▶ Material to process
########

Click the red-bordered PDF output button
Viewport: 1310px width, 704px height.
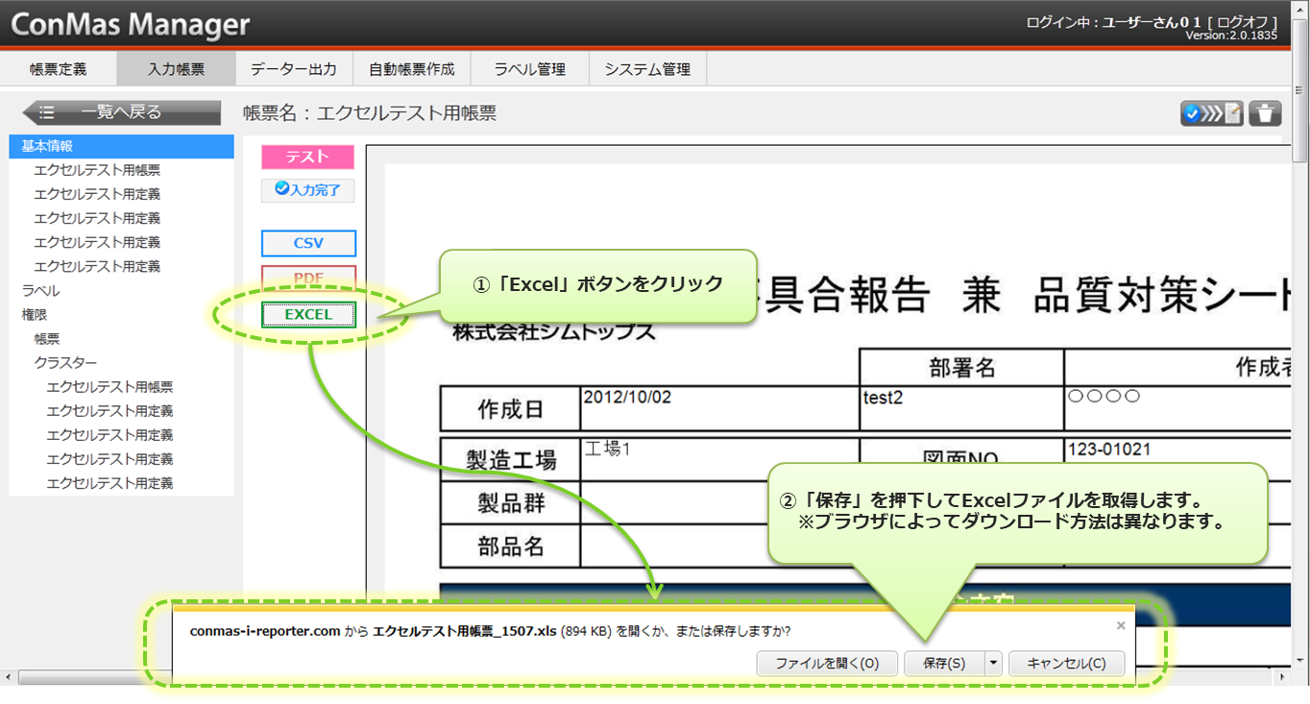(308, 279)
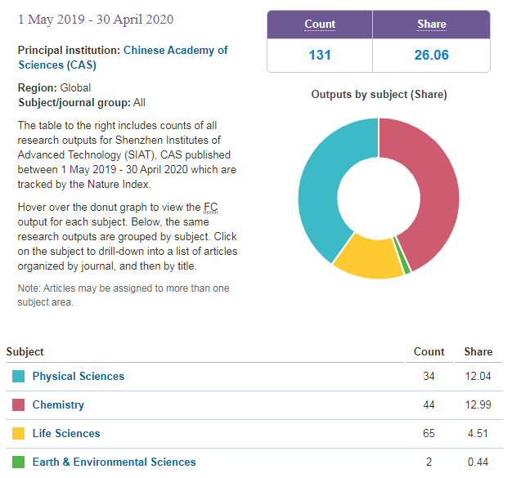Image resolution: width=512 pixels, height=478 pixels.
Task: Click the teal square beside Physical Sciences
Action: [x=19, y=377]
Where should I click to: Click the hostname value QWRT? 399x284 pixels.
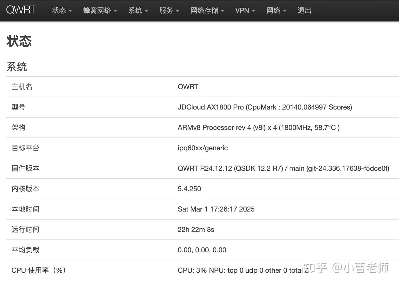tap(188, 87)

########

▶ Work to be completed
Each entry above is to be written out exactly. The pictures stay out.

▶ Problem solution
Click the red-bordered PDF output button
Viewport: 1310px width, 704px height.
(308, 279)
Image resolution: width=512 pixels, height=478 pixels.
Task: Click the teal square beside Physical Sciences
Action: [x=19, y=377]
Where should I click to: Click the hostname value QWRT? 399x284 pixels.
tap(188, 87)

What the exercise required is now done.